Saya masih ingat betul saat pertama kali dibelikan sepeda
baru oleh emak. Saat itu saya kelas 6 SD, dan sudah saatnya untuk disunat.
Sebenarnya takut sih, cuman si emak membujuk saya untuk tetap sunat dengan
iming – iming dibelikan sepeda baru. Saat itu saya iya – iya saja tanpa
memikirkan resiko dan beban yang akan saya temui di masa depan. Dan di desa
setiap ada hajatan besar pasti akan ada perayaan. Memang itu tradisi turun –
menurun dari nenek moyang yang seorang pelaut, Gemar mengarung luas samudra...

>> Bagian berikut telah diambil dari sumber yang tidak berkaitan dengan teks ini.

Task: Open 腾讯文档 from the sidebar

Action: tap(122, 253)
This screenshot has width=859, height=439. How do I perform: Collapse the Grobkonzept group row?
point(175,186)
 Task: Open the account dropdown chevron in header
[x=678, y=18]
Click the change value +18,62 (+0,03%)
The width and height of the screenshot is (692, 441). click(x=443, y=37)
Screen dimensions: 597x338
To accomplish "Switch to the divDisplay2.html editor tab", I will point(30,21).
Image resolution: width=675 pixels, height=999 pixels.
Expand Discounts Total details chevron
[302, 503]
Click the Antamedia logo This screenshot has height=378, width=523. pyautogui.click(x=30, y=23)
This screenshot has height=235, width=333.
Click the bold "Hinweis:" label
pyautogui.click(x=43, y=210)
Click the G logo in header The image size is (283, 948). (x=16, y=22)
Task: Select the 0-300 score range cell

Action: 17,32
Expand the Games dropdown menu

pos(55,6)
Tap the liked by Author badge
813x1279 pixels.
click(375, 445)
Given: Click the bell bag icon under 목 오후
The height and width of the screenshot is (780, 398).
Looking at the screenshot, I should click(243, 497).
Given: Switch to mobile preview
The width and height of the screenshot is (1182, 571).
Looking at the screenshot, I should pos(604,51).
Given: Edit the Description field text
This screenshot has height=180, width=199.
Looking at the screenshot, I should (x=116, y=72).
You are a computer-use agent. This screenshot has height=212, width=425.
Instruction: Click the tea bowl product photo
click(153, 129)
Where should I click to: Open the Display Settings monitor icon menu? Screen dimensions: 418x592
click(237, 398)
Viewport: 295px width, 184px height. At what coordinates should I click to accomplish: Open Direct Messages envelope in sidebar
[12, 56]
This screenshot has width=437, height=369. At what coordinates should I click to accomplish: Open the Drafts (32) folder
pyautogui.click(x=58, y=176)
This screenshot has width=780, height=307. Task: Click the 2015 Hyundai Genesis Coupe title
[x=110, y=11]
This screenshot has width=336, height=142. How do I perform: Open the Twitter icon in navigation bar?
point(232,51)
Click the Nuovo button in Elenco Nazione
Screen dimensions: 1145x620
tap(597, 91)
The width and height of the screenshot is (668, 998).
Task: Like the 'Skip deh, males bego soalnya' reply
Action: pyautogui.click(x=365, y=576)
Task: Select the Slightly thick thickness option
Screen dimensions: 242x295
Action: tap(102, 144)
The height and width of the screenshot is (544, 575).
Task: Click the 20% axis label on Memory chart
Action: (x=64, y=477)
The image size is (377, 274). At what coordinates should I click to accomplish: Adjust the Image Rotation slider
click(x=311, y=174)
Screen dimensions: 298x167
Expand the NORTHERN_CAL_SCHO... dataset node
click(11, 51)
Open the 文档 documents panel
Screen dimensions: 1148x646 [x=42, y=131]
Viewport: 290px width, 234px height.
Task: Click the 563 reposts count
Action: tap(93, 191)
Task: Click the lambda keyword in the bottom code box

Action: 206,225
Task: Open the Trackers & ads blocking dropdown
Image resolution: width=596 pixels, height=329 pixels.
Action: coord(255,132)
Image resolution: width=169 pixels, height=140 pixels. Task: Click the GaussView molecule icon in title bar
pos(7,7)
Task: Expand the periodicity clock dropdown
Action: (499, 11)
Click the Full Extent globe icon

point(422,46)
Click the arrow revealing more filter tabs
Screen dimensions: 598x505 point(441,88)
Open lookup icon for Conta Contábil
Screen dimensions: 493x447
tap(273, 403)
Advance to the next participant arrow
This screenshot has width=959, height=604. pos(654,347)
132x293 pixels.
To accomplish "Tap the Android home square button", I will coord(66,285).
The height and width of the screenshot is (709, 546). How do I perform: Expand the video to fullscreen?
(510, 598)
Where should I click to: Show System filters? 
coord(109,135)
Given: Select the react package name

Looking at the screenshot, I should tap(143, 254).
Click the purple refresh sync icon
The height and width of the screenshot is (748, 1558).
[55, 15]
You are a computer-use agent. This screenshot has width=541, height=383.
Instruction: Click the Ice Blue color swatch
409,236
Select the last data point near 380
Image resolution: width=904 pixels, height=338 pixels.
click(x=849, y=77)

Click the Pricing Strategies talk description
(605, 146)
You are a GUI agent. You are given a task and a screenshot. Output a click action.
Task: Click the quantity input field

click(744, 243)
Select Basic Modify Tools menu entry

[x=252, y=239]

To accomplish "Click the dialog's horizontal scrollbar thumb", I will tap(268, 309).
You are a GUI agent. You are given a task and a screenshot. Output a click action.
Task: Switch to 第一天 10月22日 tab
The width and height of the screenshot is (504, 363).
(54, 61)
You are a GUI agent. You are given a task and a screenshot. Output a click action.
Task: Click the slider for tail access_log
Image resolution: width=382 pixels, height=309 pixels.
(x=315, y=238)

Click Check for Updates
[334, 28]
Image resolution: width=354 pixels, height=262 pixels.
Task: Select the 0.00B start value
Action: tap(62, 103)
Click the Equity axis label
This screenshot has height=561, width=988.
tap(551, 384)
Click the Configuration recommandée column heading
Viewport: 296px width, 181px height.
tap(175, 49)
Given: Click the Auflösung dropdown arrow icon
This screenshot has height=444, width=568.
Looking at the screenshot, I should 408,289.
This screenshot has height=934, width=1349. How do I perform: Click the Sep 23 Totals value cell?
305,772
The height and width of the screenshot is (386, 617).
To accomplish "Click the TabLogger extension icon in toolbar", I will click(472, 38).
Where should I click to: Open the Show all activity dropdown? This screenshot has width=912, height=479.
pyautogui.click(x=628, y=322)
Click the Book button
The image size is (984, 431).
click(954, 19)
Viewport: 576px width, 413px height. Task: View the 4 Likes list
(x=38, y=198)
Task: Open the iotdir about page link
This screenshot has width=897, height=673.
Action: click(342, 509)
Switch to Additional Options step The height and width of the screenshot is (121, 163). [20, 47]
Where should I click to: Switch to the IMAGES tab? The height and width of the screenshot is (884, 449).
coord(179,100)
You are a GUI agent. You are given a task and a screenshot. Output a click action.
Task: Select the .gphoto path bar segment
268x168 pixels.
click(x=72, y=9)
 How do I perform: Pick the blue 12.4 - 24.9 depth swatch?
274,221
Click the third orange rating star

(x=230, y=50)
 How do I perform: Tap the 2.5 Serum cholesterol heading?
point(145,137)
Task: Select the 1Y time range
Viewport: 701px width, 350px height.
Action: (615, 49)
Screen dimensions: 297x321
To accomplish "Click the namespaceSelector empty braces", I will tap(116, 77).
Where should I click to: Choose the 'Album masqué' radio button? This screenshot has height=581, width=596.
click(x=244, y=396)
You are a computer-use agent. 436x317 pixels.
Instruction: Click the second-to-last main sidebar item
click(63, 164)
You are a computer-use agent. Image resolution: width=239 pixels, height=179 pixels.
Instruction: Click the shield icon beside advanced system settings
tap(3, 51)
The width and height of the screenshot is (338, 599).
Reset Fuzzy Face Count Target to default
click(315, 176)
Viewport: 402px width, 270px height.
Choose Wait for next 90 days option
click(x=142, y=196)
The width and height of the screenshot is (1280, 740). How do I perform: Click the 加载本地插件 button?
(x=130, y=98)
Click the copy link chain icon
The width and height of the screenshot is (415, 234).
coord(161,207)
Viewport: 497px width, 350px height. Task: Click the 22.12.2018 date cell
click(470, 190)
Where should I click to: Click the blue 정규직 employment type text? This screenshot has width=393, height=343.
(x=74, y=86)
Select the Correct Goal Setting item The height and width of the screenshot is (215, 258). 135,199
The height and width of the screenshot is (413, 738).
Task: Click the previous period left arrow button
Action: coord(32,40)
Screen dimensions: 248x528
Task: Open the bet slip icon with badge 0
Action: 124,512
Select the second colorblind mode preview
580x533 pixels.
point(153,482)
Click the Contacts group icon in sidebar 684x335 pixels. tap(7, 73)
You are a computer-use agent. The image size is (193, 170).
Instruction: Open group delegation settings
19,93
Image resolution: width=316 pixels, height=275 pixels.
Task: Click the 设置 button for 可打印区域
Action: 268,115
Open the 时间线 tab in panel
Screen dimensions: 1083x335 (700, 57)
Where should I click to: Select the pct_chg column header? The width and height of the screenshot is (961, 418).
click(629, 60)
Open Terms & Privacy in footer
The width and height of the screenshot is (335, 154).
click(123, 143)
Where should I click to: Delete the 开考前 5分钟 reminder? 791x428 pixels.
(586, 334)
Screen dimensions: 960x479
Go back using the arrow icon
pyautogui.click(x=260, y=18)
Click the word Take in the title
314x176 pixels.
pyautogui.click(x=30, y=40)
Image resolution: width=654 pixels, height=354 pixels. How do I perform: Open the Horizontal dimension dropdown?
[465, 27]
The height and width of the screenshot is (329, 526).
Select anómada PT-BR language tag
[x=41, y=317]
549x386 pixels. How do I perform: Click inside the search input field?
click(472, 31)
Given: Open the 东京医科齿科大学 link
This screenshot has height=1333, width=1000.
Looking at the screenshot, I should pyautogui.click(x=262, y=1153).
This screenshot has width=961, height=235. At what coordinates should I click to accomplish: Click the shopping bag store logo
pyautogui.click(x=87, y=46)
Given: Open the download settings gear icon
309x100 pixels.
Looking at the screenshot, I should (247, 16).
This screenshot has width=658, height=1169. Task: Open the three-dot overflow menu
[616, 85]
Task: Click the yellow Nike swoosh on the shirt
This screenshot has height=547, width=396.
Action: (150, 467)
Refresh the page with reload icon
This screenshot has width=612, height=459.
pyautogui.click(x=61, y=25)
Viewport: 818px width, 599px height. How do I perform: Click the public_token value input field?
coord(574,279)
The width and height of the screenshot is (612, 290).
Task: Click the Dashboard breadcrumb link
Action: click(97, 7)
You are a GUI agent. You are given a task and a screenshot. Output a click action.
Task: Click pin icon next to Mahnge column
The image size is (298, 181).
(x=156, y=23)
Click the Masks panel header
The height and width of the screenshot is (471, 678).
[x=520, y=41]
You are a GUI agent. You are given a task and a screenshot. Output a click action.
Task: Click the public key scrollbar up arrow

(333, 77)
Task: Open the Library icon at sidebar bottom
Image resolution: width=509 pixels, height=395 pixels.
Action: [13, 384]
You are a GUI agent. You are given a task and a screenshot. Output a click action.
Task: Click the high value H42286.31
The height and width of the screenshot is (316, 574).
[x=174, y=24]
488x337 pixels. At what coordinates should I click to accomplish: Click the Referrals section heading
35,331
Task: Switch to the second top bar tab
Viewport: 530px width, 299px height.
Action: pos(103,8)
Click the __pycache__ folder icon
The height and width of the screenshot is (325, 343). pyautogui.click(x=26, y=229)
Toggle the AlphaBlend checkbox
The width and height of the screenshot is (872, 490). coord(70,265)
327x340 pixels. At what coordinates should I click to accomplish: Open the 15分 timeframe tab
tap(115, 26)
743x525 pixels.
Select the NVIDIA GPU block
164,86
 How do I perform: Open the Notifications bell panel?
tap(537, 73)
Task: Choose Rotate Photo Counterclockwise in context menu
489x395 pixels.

Menerjang ombak tiada takut... Menempuh badai sudah biasa... *maaf kebawa
suasana..
Dan seketika saya setuju dengan tawaran si emak. Keluarga
besar saya pun menyelenggarakan Rapat Paripurna membahas tentang perayaan besar
– besaran. Setelah seluruh anggota keluarga kumpul, barulah Rapat ini dimulai.
Belum ada 5 menit, saya melihat ada beberapa anggota Rapat sudah menguap. Mulut
mereka terbuka layaknya vakum cleaner yang sedang menghisap mangsa. Dan di
menit ke 10, orang yang menguap tadi mulai menaruh kepalanya di meja, tertunduk
dengan beralaskan kedua tangannya di atas meja. Saya mulai berpikir “ Jadi
seperti ini toh rasanya, pas Rapat malah ada yang tidur. Sudah seperti Anggota
DPR saja “. Akhirnya Rapat yang tidak jelas tadi menghasilkan sebuah kesimpulan
bahwasanya mau tidak mau saya harus sunat 2 minggu lagi. Acara pesta
perayaannya akan dipersiapkan oleh keluarga.
Mendengar kesimpulan ini, sempat hati ini ragu dengan
keputusan ini. “ Apa benar saya harus berpisah dengan ujung mungil yang saya punya?
“ tanya saya dalam hati. Tapi iming – iming sepeda baru dari emak sering
menghapus keraguan dalam jiwa. Sehingga waktu 2 minggu berlalu begitu saja.
Tepat hari ini, saya
harus merelakan kepergian ujung mungil ini. Mau tidak mau harus tetap berpisah,
karena Acara perayaannya pun sudah akan digelar. Sudah ada tenda – tenda
dipasang di depan rumah, sounds system pun sudah lengkap. Seperti ada
kesenangan yang akan digelar disaat saya harus berpisah dengan ujung mungil.
Saatnya telah tiba, Malaikat
Izra’il Sopir pun sudah datang untuk menjemput saya. Saya dan keluarga
beserta teman teman saya mulai masuk mobil. Mobilnya ber-AC namun menjadi
sumpek karena kebanyakkan muatan. Saya juga bingung, mengapa teman teman saya ikut
ke tempat sunat. Fungsi serta manfaat mereka sebenarnya apa sih? Ingin
menyemangati? Saya ini mau sunat bukan mau tanding tinju. Jadi gak perlu
dukungan yang berlebihan juga sih. Tapi tak apa – apa juga, setidaknya
kehadiran mereka membuat mobil menjadi rame dan sumpek. Sesampainya di tempat
sunat, saya dan keluarga mendaftar dulu. Dan harus menunggu antrian / giliran
untuk dipanggil. Saya melihat ada anak cowok lain yang lagi ngantri untuk sunat
juga. Badannya lebih besar dari saya. Kulitnya lebih gelap dari kulit saya.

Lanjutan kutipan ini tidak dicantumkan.